> [WHAT THIS TASK INVOLVES] Could you reproduce, word for word, the entire passage below on atypical employment and the working poor in Taiwan?

> [PASSAGE SHOWN]
=== Begin Enclosure ===
Following the somewhat alarming reports by the Ministry of the Interior that the poverty gap in Taiwan is actually getting wider, and that the number of people officially classed as poor has risen, the Directorate-General of Budget, Accounting and Statistics (DGBAS) promptly released an economic growth forecast to mitigate the fallout. Nevertheless, the figures explicitly show that the government’s encouragement of atypical employment (work other than regular full-time employment) is actually directly contributing to the rise of a class of working poor, who are caught in the poverty trap. This development has implications for the future of Taiwan, as we enter the age of the working poor.
In Taiwan, atypical employment is directly responsible for the polarization of society. Statistics show, for example, that there is a 66-fold differential between the amount of money earned by the top 5 percent and the bottom 5 percent of income earners in Taiwan. Furthermore, we can no longer attribute this poverty to apathy or adverse circumstances (such as disability), as perhaps we could in the post-war period. The ministry’s figures show that of the 108,000 families classed as poor in Taiwan, 80,000 are impoverished because of low incomes resulting from unemployment or being in atypical employment.
The years when you could make your fortune through hard work are over, and it seems that, for some people, the more they work the worse off they are. For almost three-quarters of poor families, the reason for this is that their jobs are unstable, low-paid or dangerous — all common characteristics of the atypical employment they are pushed into. The longer they do this kind of work, the further into poverty they are driven and the harder they need to work just to get by. It is the classic poverty trap, a vicious circle that it is impossible to break away from.
=== End Enclosure ===
> [RAW DATA]
=== Begin Enclosure ===
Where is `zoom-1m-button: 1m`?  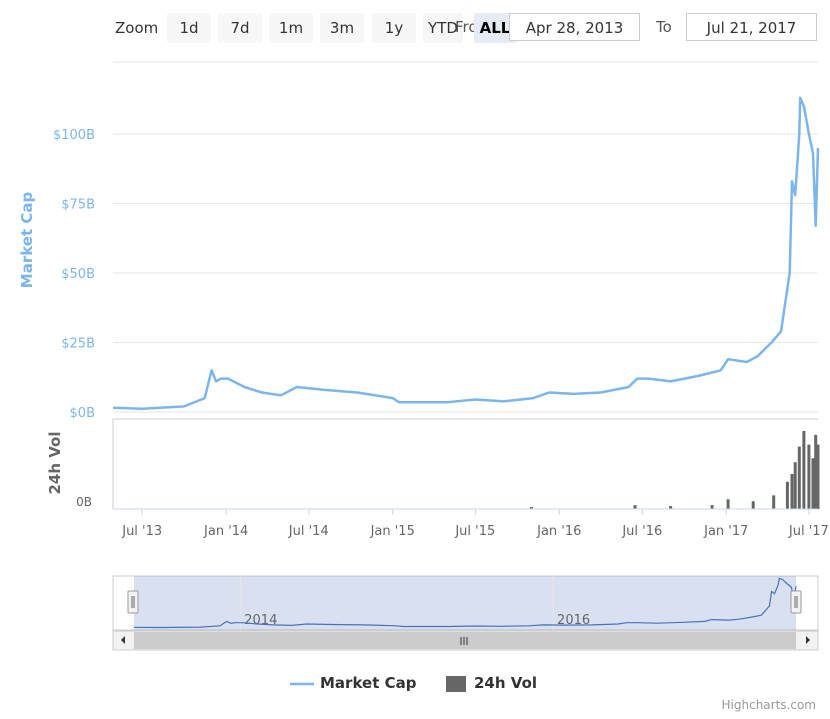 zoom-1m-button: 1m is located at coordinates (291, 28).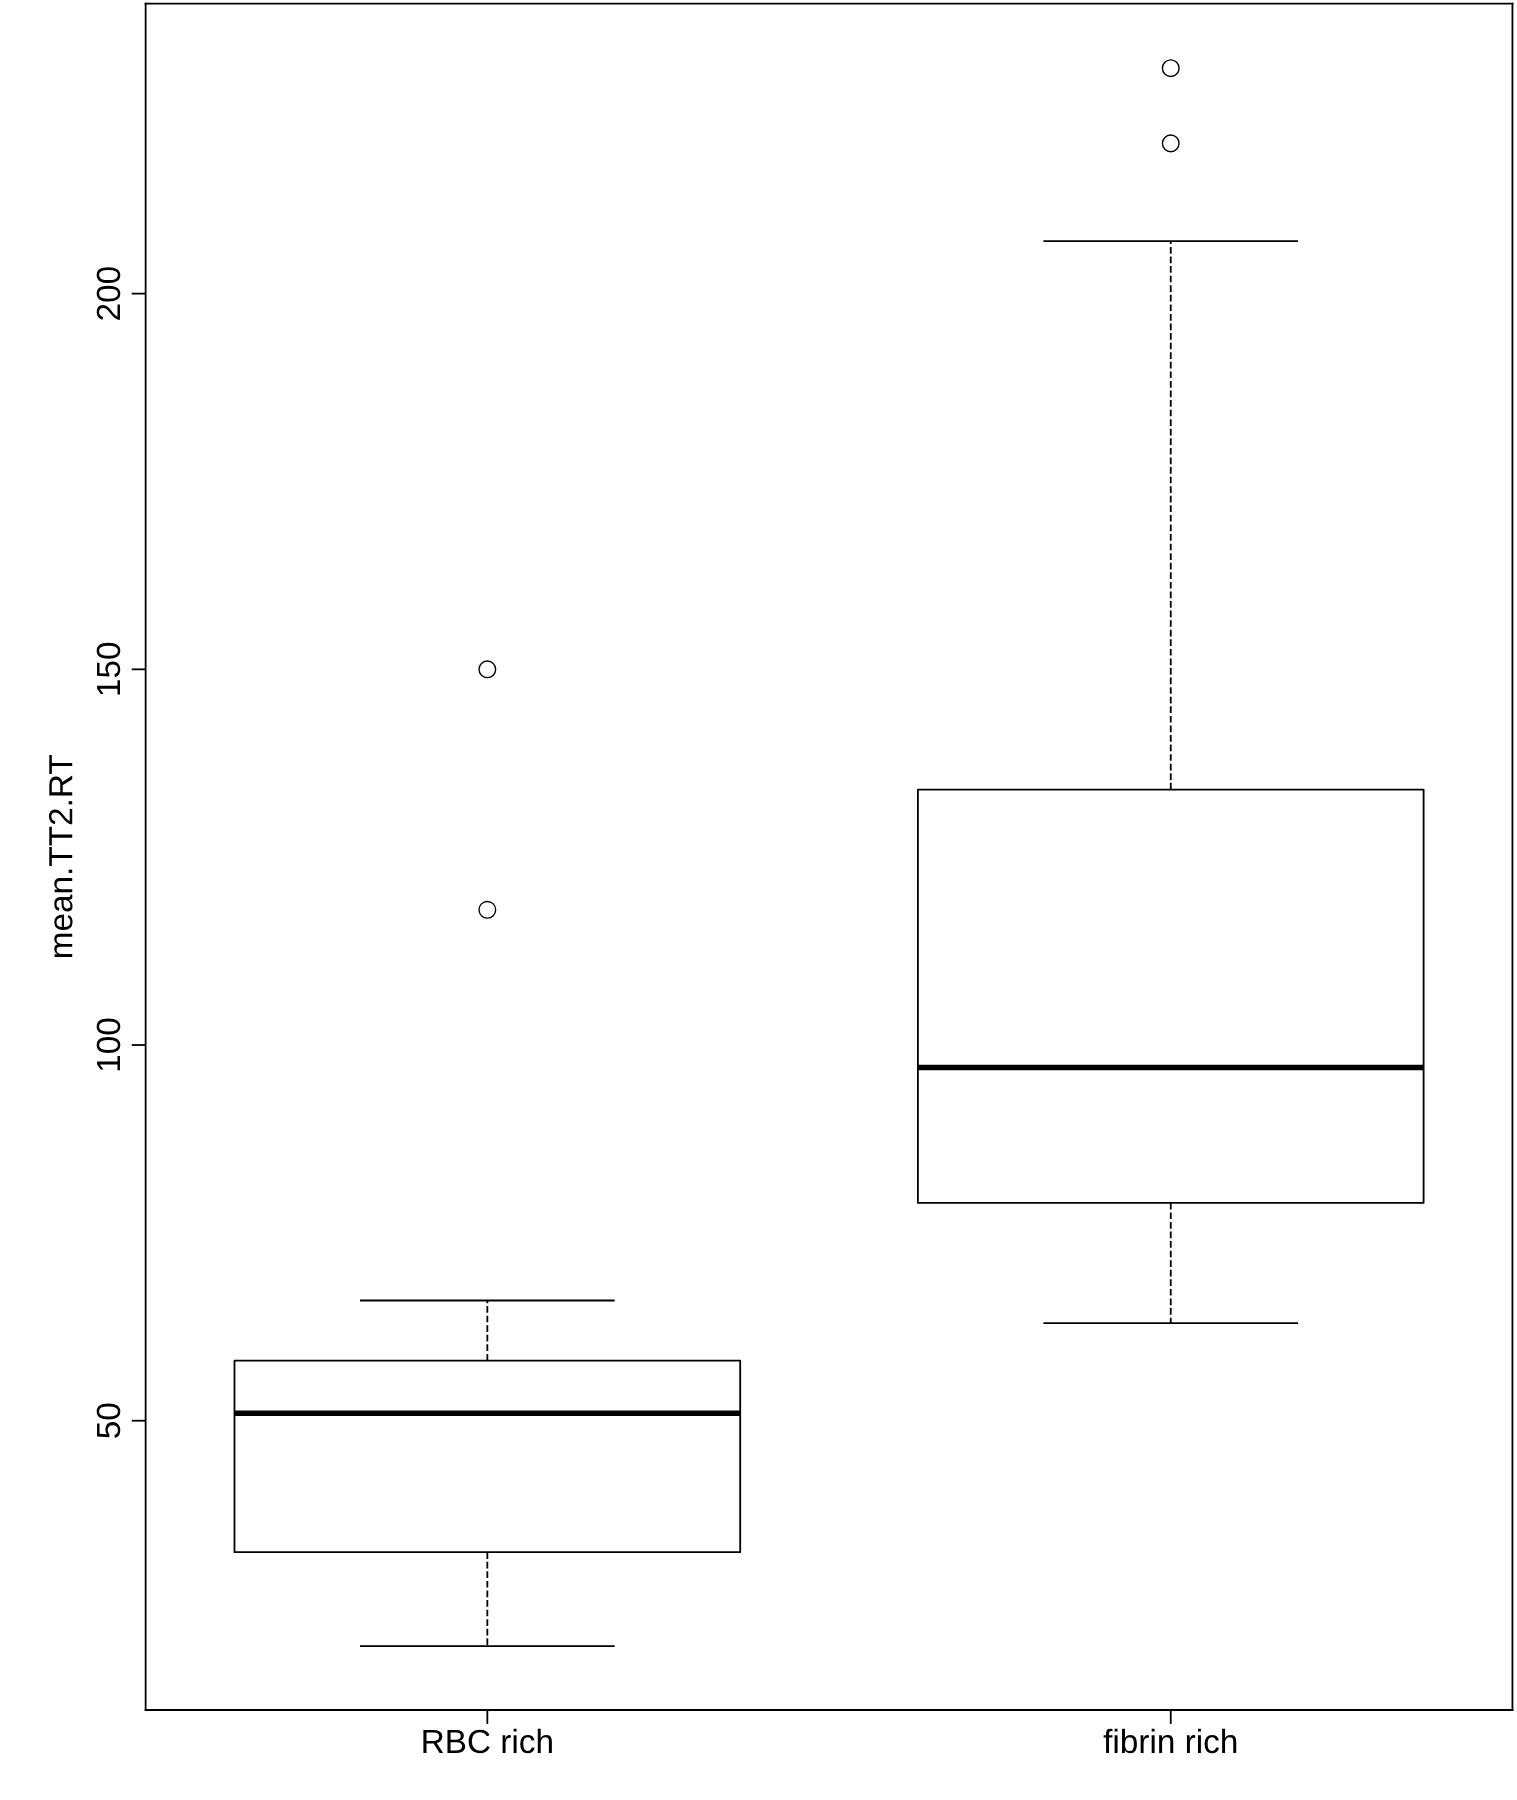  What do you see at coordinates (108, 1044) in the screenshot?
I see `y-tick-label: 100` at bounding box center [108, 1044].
=== End Enclosure ===
> [RESPONSE TO THIS TASK]
Following the somewhat alarming reports by the Ministry of the Interior that the poverty gap in Taiwan is actually getting wider, and that the number of people officially classed as poor has risen, the Directorate-General of Budget, Accounting and Statistics (DGBAS) promptly released an economic growth forecast to mitigate the fallout. Nevertheless, the figures explicitly show that the government’s encouragement of atypical employment (work other than regular full-time employment) is actually directly contributing to the rise of a class of working poor, who are caught in the poverty trap. This development has implications for the future of Taiwan, as we enter the age of the working poor.
In Taiwan, atypical employment is directly responsible for the polarization of society. Statistics show, for example, that there is a 66-fold differential between the amount of money earned by the top 5 percent and the bottom 5 percent of income earners in Taiwan. Furthermore, we can no longer attribute this poverty to apathy or adverse circumstances (such as disability), as perhaps we could in the post-war period. The ministry’s figures show that of the 108,000 families classed as poor in Taiwan, 80,000 are impoverished because of low incomes resulting from unemployment or being in atypical employment.
The years when you could make your fortune through hard work are over, and it seems that, for some people, the more they work the worse off they are. For almost three-quarters of poor families, the reason for this is that their jobs are unstable, low-paid or dangerous — all common characteristics of the atypical employment they are pushed into. The longer they do this kind of work, the further into poverty they are driven and the harder they need to work just to get by. It is the classic poverty trap, a vicious circle that it is impossible to break away from.